Daniel L. Franco, Kansas City, for respondent.
Before EDWIN H. SMITH, P.J., and ELLIS and SMART, JJ.
Before this Court is the consolidated appeal of the City of Kansas City and the Union Station Assistance Corporation, both of whom appeal the trial court's issuance of a peremptory writ of mandamus on October 13, 1996. In the writ order, the court directed the City to take the steps necessary to cause the initiative proposed by Respondents to be placed on the November 5, 1996 ballot. Finding that the controversy is moot and does not fall within the recognized exceptions to the rule demanding dismissal of moot cases, we dismiss the consolidated appeal of City and USAC and vacate the trial court's judgment.
The present case arose from the prolonged effort to restore Kansas City's historic Union Station.
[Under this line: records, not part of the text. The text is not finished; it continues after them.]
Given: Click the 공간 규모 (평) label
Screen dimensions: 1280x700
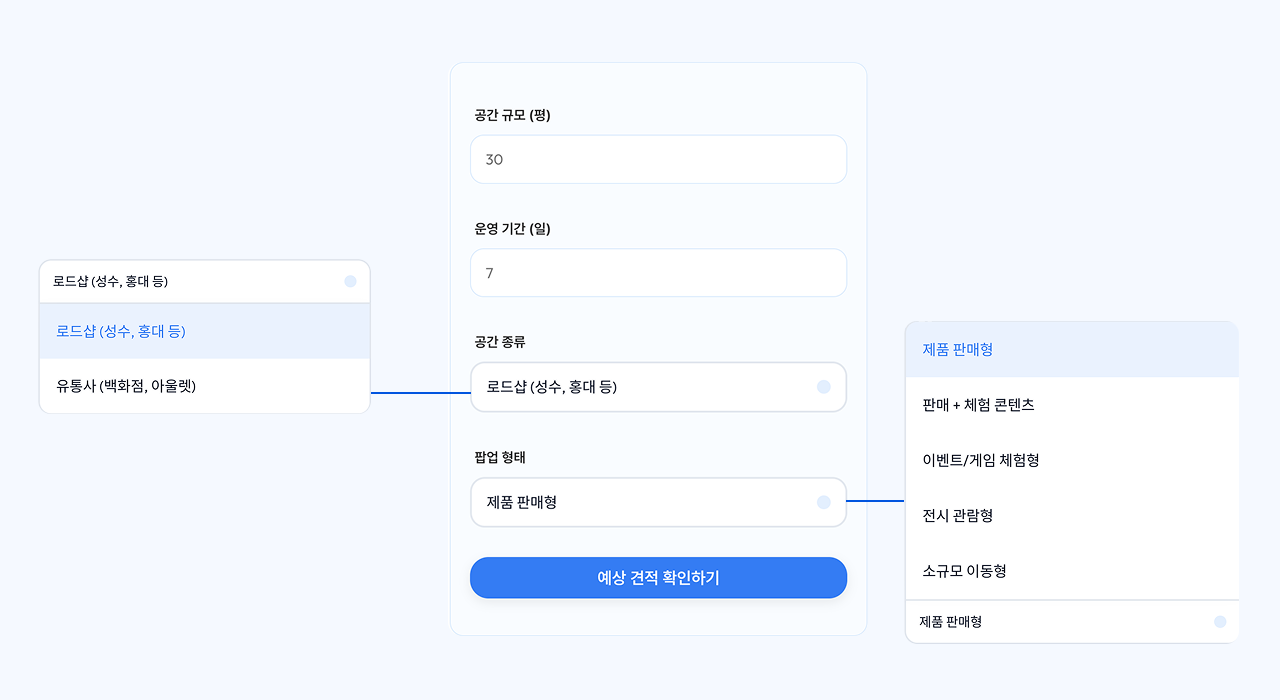Looking at the screenshot, I should pyautogui.click(x=512, y=115).
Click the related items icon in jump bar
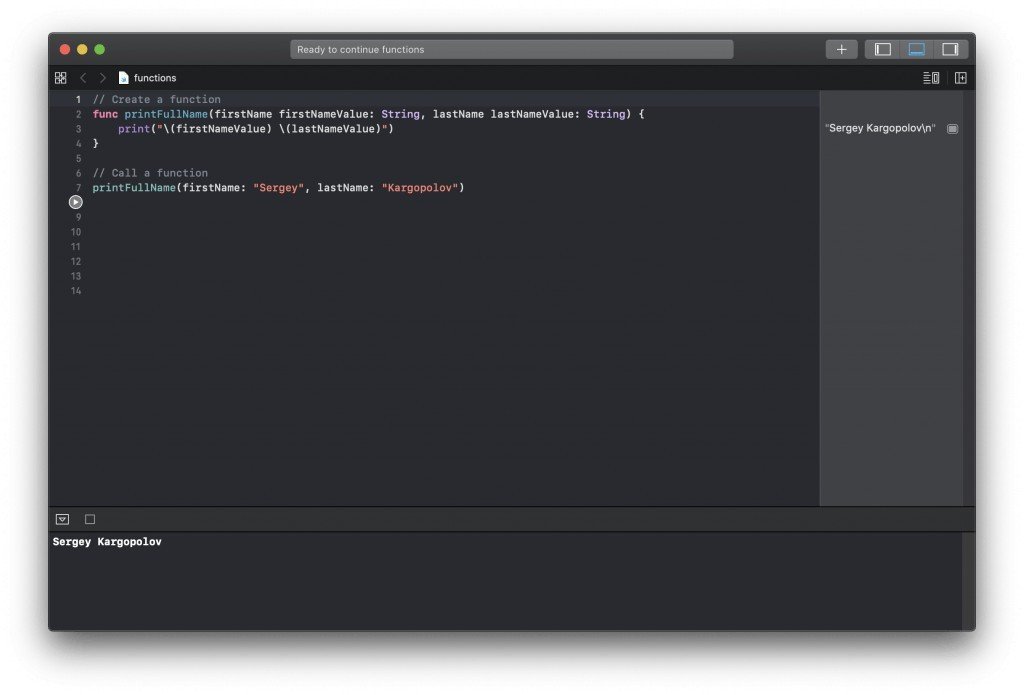The width and height of the screenshot is (1024, 695). [x=60, y=77]
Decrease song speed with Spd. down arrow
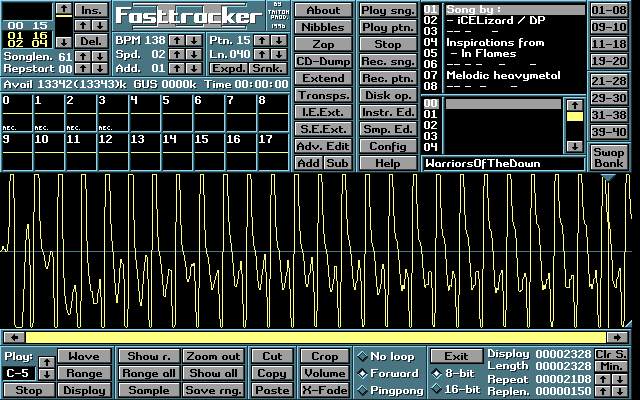640x400 pixels. pos(193,53)
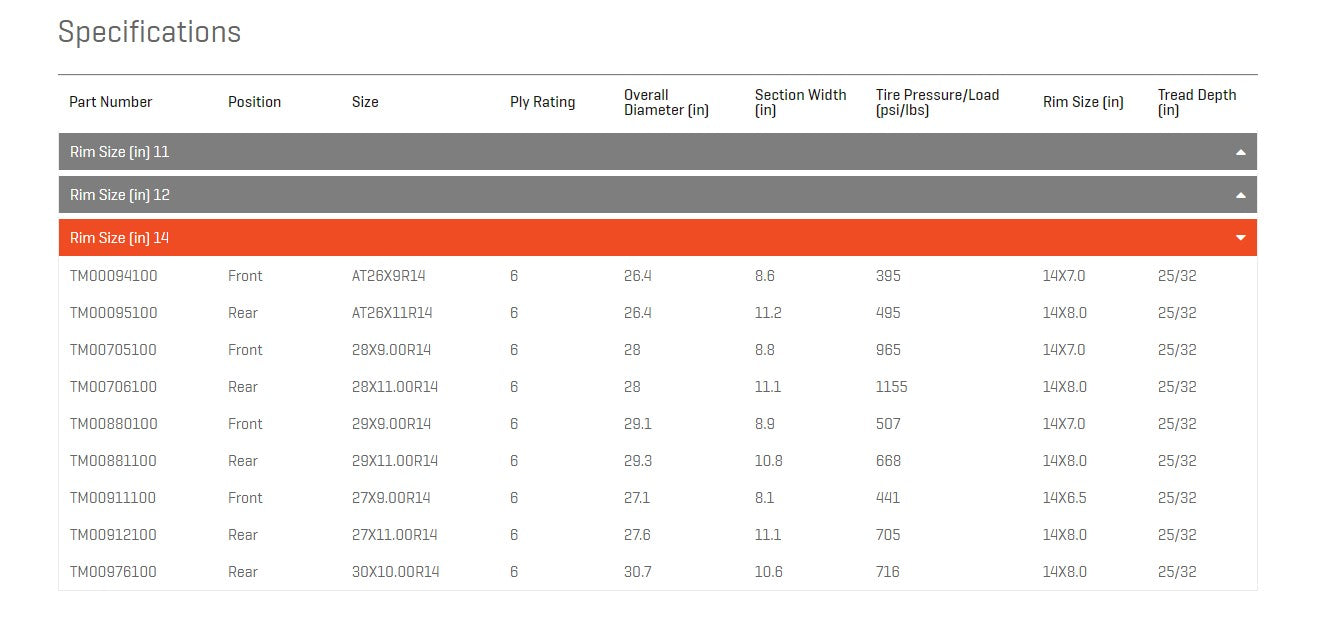Click the arrow icon on Rim Size 12 bar
Viewport: 1324px width, 636px height.
coord(1240,196)
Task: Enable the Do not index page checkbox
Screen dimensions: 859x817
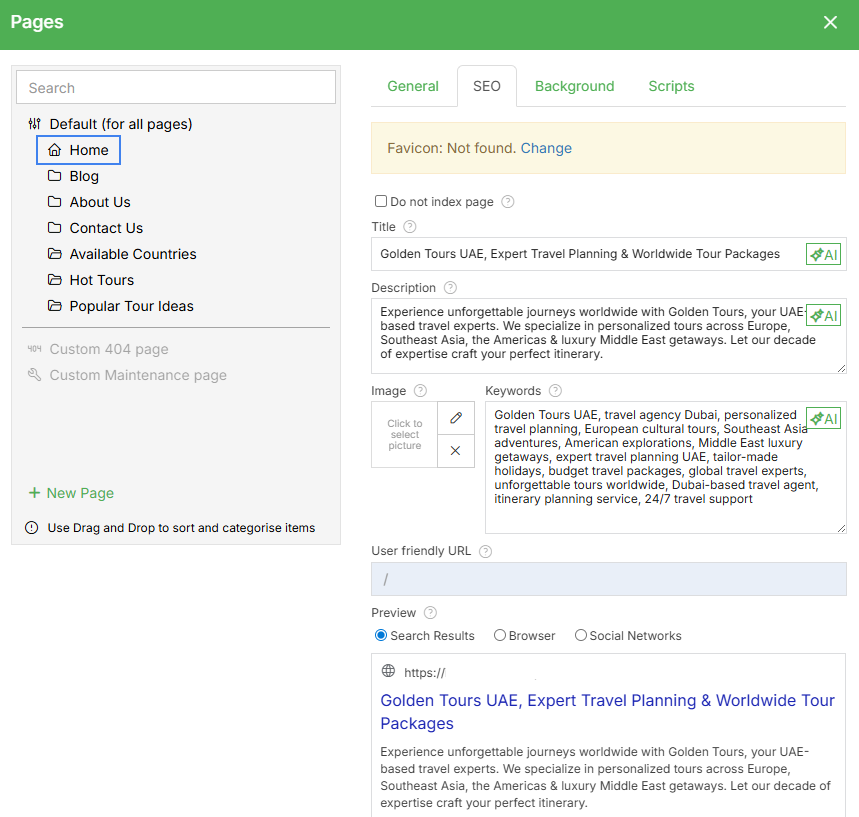Action: click(x=381, y=201)
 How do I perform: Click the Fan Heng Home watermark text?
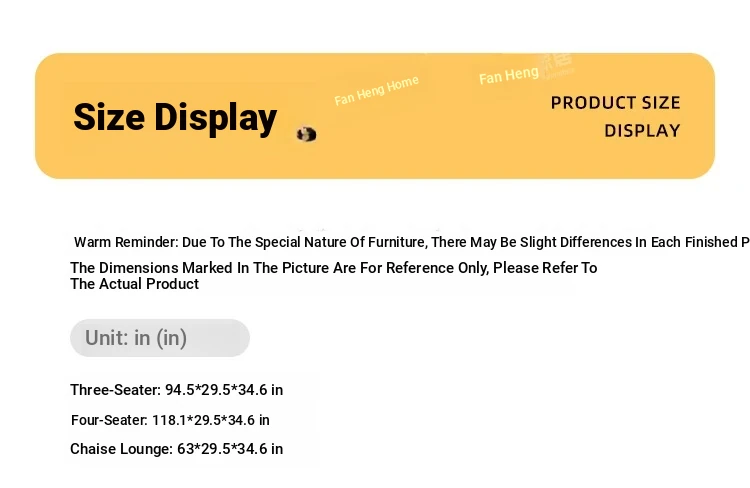click(376, 90)
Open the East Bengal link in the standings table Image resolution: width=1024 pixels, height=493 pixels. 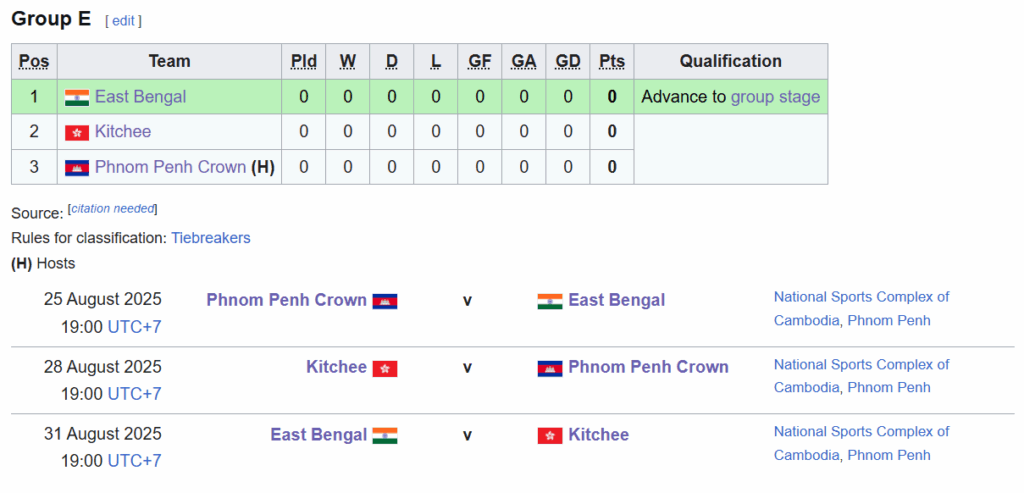(x=140, y=97)
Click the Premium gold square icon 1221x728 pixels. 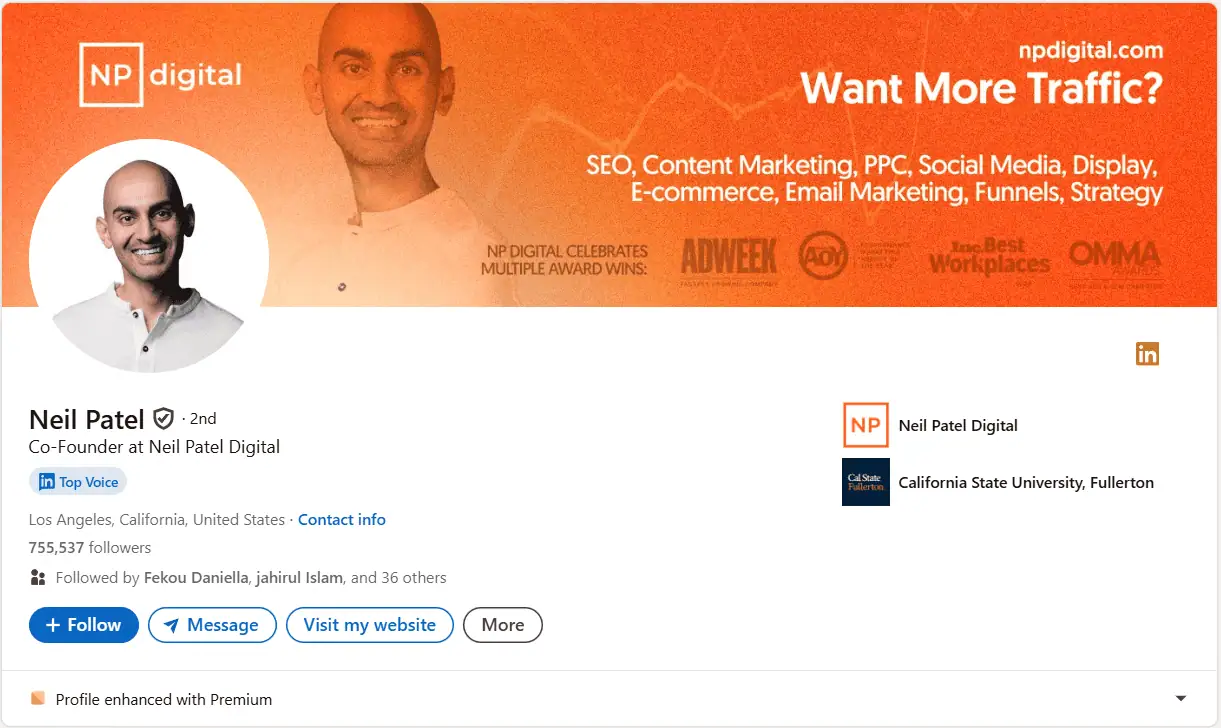click(x=38, y=698)
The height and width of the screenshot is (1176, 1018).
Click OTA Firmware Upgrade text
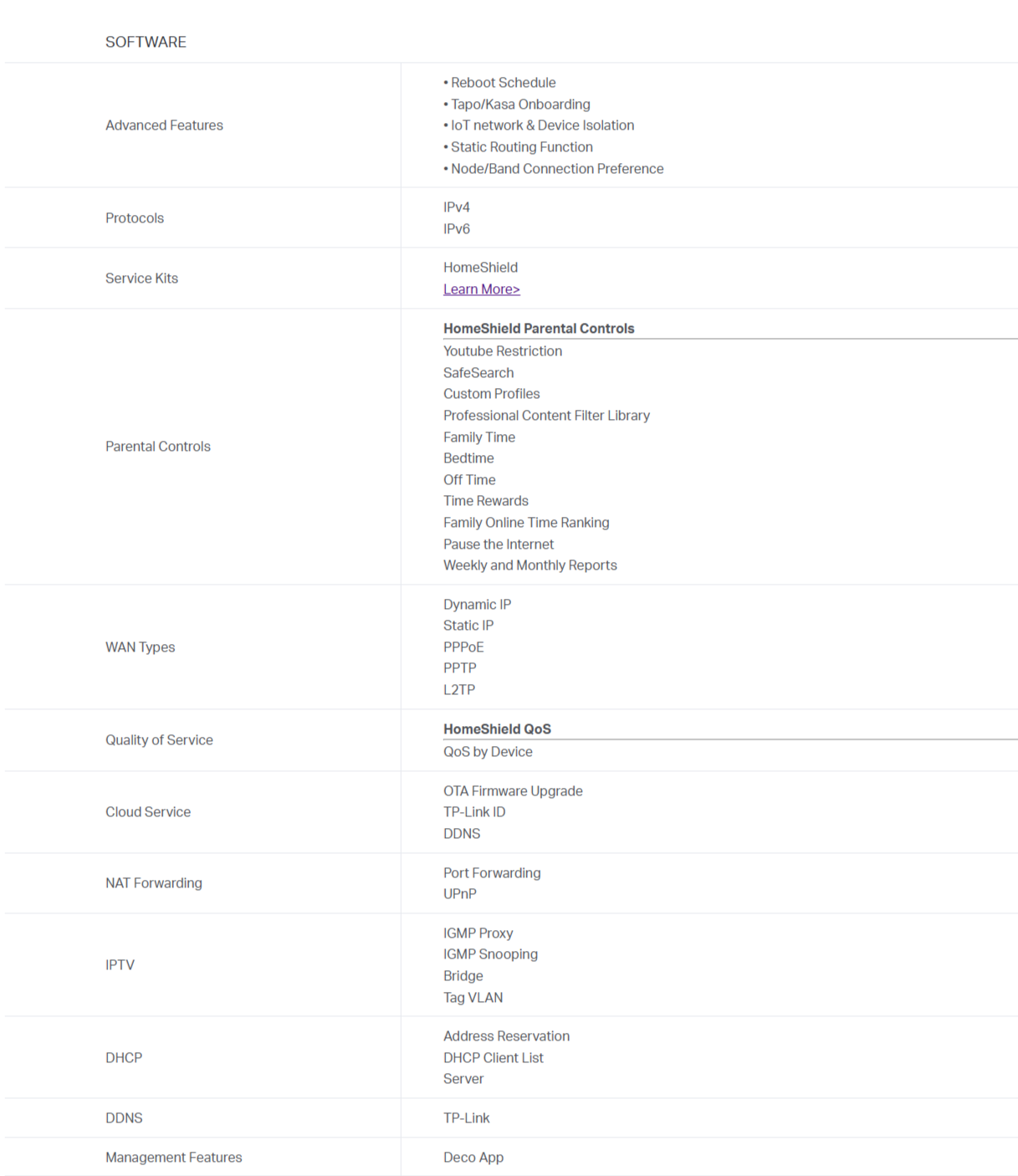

In the 1970s, the City of Kansas City ("City") and Trizec Corporation entered into a contract to redevelop Union Station. Having become dissatisfied with Trizec's performance by 1988, the City instituted a suit to recover damages for Trizec's alleged failure to perform its obligations under the redevelopment contract. On January 6, 1994, the City, acting through the City Council, passed Ordinance 940028, which authorized the City Attorney to execute a settlement agreement reached in the Trizec litigation. The terms of the settlement agreement required Trizec to convey Union Station to Union Station Assistance Corporation ("USAC"), a new non-profit corporation dedicated to the renovation of Union Station. The same ordinance also made provision for a new plan to redevelop Union Station by authorizing the City to enter into a development agreement ("Agreement") with USAC for the purpose of restoring Union Station.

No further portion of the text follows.